Die wichtigsten Trends: Fusionen, Ambulantisierung und künstliche Intelligenz
Der Strukturwandel in der deutschen Kliniklandschaft ist in vollem Gange. Diese Einsicht scheint unter Deutschlands Klinikverantwortlichen inzwischen Konsens zu sein. Wie die Ergebnisse der diesjährigen Krankenhausstudie deutlich machen, hat ein Großteil der Verantwortlichen beschlossen, diese Entwicklung aktiv zu gestalten – je nach Ausgangssituation mit unterschiedlicher Zielrichtung.
Eine strategische Option, über die seit vielen Jahren diskutiert wird, hat dabei neue Relevanz bekommen: die Zusammenarbeit mit anderen Kliniken. Nachdem das Potenzial der reinen Kooperation aber offenbar ausgeschöpft ist, geht die Entwicklung jetzt einen Schritt weiter. Die Befragten erwarten, dass es künftig immer öfter zu Übernahmen und Zusammenschlüssen von Krankenhäusern kommen wird. So zählt das Thema M&A neben der Spezialisierung des Leistungsportfolios und Kooperationen in der aktuellen Krankenhausstudie zu den wichtigsten strategischen Handlungsoptionen.
Auch vor dem Hintergrund der Tatsache, dass künftig immer mehr Leistungen ambulant erbracht werden sollen oder müssen, wird es insbesondere in den kommenden zehn Jahren zu großen Veränderungen kommen. Wenig spezialisierten, kleineren Versorgern droht das wirtschaftliche Aus. Aber auch Maximalversorger stehen vor der Herausforderung, ihr Angebot zu diversifizieren, um Erlösrückgänge aus dem stationären Bereich zu kompensieren. Wichtige Ansatzpunkte zur Positionierung für die ambulante Zukunft sind der Ausbau der ambulanten Infrastruktur und innovative Versorgungskonzepte.
Künstliche Intelligenz hält Einzug in den Klinikalltag
Telemedizin und der Einsatz von robotischen Systemen in der chirurgischen Praxis: All das ist längst keine Zukunftsmusik mehr. An einem Punkt allerdings hat sich die Bewertung der Studienteilnehmer seit dem letzten Mal deutlich verändert: Das Thema künstliche Intelligenz (KI) ist binnen eines Jahres hochrelevant geworden. Bei der Frage, welche Technologien die Krankenhauslandschaft in den kommenden Jahren am stärksten verändern werden, nennen die Verantwortlichen KI bereits an zweiter Stelle. Insbesondere in den Bereichen Bilderkennung und Entscheidungsunterstützung rechnen die Befragten mit einem stark wachsenden Einfluss von KI. Im administrativen Bereich dürfte sie darüber hinaus einen wichtigen Beitrag zur Prozessoptimierung und Effizienzsteigerung leisten, etwa in der Rechnungsprüfung oder im Personalwesen .
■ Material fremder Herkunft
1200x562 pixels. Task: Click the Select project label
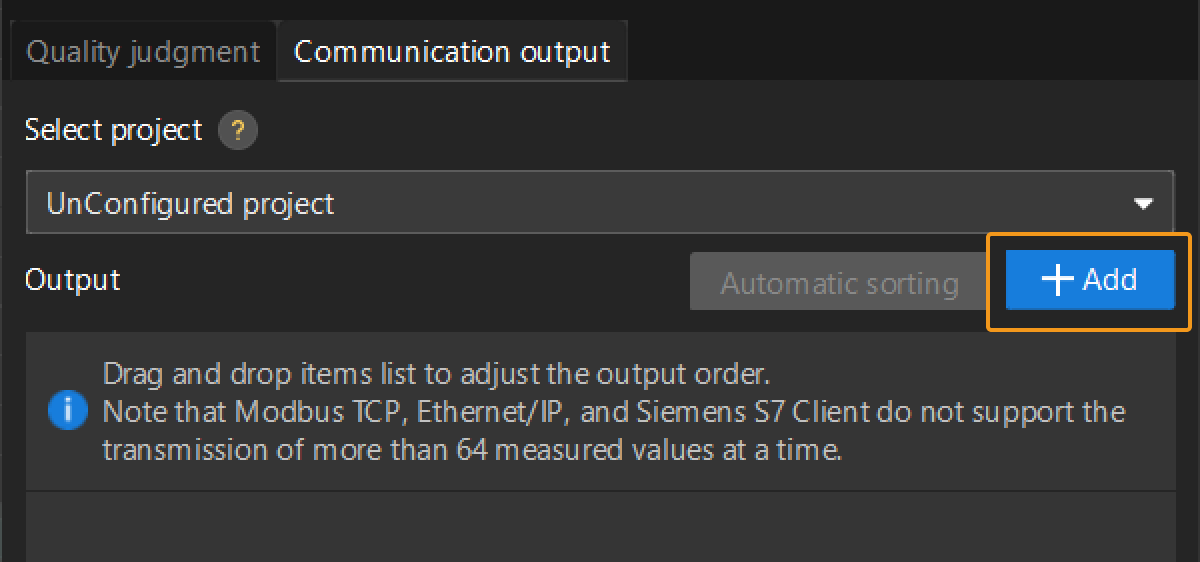113,130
Zeit für eine Positionsbestimmung
Deutschlands Kliniken stehen vor einer Herkulesaufgabe. Während sie kurzfristig alles dafür tun müssen, wirtschaftlich auf Kurs zu bleiben und wichtige Trends wie die Ambulantisierung nicht aus den Augen zu verlieren, haben langfristige Ziele wie die umfassende Digitalisierung aller Krankenhausprozesse nichts an Dringlichkeit verloren.
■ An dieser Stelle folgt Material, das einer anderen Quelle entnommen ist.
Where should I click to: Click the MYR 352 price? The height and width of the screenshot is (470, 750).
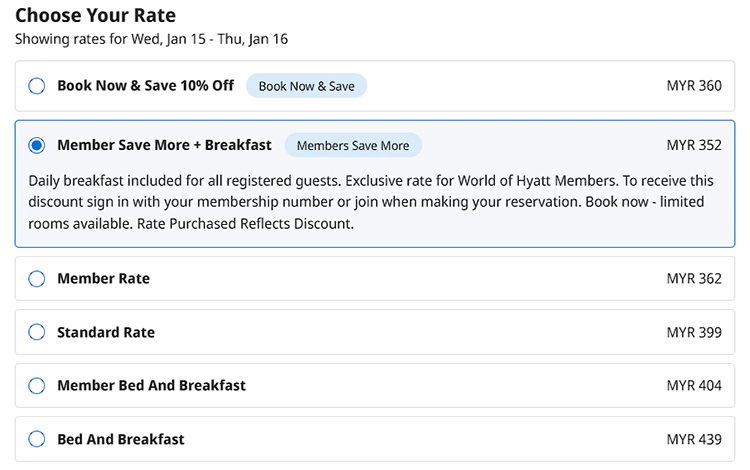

Verschärft wird die Situation dadurch, dass einige Entwicklungen im Widerspruch zueinander stehen, etwa mehr Work-Life-Balance für die Mitarbeitenden und eine größere wirtschaftliche Leistungsfähigkeit. Klinikverantwortliche werden sich bei der Bewertung verschiedener strategischer Optionen entscheiden müssen, welches Ziel für ihre Einrichtung Priorität haben soll.
Erfolgsentscheidend für die nächsten Jahre wird nach unserer Überzeugung aber in erster Linie die strategische Positionierung eines Krankenhauses innerhalb des entstehenden Ökosystems vernetzter Gesundheitsdienstleister sein. Deutschlands Kliniklandschaft wird sich weiter konsolidieren. Wer die Zukunft mitgestalten will, muss wissen, welche Rolle er dabei spielen will.